Peter gave my shoulder a comforting squeeze breaking me out of my thoughts and then opened the door where I was greeted by my mother sat next to my Aunties bed and the body of my Auntie Hazel. With the tears leaking out of my eyes I made my way over to the other side of the bed and held my Aunties hand, I knew she wouldn't feel it but I think it was out of need. I needed the comfort she so often gave me whilst I was growing up that I didn't get from the woman now opposite me. Wobbly on my feet Peter puts a chair behind me and guides me into it, I smile at him in thanks before looking back at my Auntie and then put my head onto the bed as the tears continue to flow. Letting the grief take over completely I start to feel my anger rise at the woman opposite me and I know it is her sister who has just died but I just can't seem to control myself right now. "so when are you leaving" she looked down before looking at me "probably after the funeral, I'll help with the organising and sorting out her house and then go home, so probably about a week" .

Great is all I think, this is another opportunity for her to be centre of attention when this lovely, beautiful human I'm clinging to has lost their life. I look down at her and kiss her forehead before leaving the room.

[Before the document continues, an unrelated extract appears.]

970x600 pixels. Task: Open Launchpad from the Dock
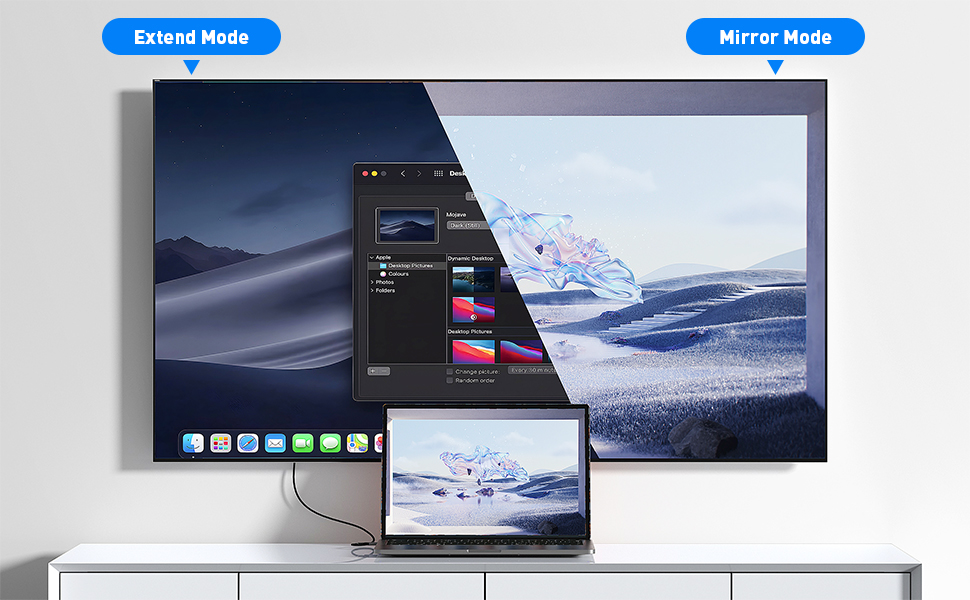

I'll have another chance to see her in the funeral home but I can't be in that room any longer with my mother in the room. I leave the ward and find a toilet, I wash my face again and then head outside and sit on a bench where I light a cigarette to try and relax myself. Just as I'm about the throw the last away Peter sits next to me and gives me a slight smile. "the last I heard Hazel was proud of you for giving up" as soon as those words left his mouth I felt sick, I threw the cigarette away and felt like I had failed her. "I just wanted to calm down, at least I'm not smoking anything else" he laughed and nodded. We sat in a comfortable silence for a few minutes before telling me that my Auntie had already planned everything for her funeral and that he just had to call the funeral home when they opened in the morning. I didn't want to ask but I needed to know "who's the named executor of her will?" he took an envelope out of his pocket and it had my name on it. "I don't know, I just have an envelope for you, one for Nicola, one for me and Shannon and then one for the other 4" I knew he meant my 4 cousins. I nodded and just looked at the envelope in my hand when my phone started to ring. I couldn't help but laugh at the name that popped up and showed Peter, he laughed too and encouraged me to answer. "Hello Jodie, my lovely ex, to what do I owe the pleasure" yes she's my ex but we were and still are good friends and I'm a sarcastic bitch.

"Hey y/n, I heard, I'm so so-"

"Please don't finish that, you know I hate pity" I sighed. I've had enough things happen in my life, and it comes with the territory of my old job but you kind of come across as a psycho when you say you're used to death.

"I know, I'm sorry, are you going to see her or what are you doing, where are you?"

"I'm sat out the front of the hospital with Peter, I've already been inside and Nicola was there too so ye it's been a great couple of hours". "oh y/n, that's a lot, I'm at my Mum and Dads for the week if you want to come over, with Nicola being there you're not going to want to stay at your house if she's still got a key" shit, I completely forgot about that, it not as though she would even ask either she'd just walk in like she owns the place and she's too cheap to get a hotel for herself.

Making my mind up with those things in my mind I agree and tell Jodie I would see her in around 30 minutes. I stand up and turn to Peter giving him a hug "thank you for meeting me here, I know it's hard for you too, she was very grateful for you, we all are" he sniffed and rubbed my back as we continued to hug. When we finally broke apart I told him I would speak with him tomorrow and then we parted ways. I jumped in the car and made my way to James and Donna's.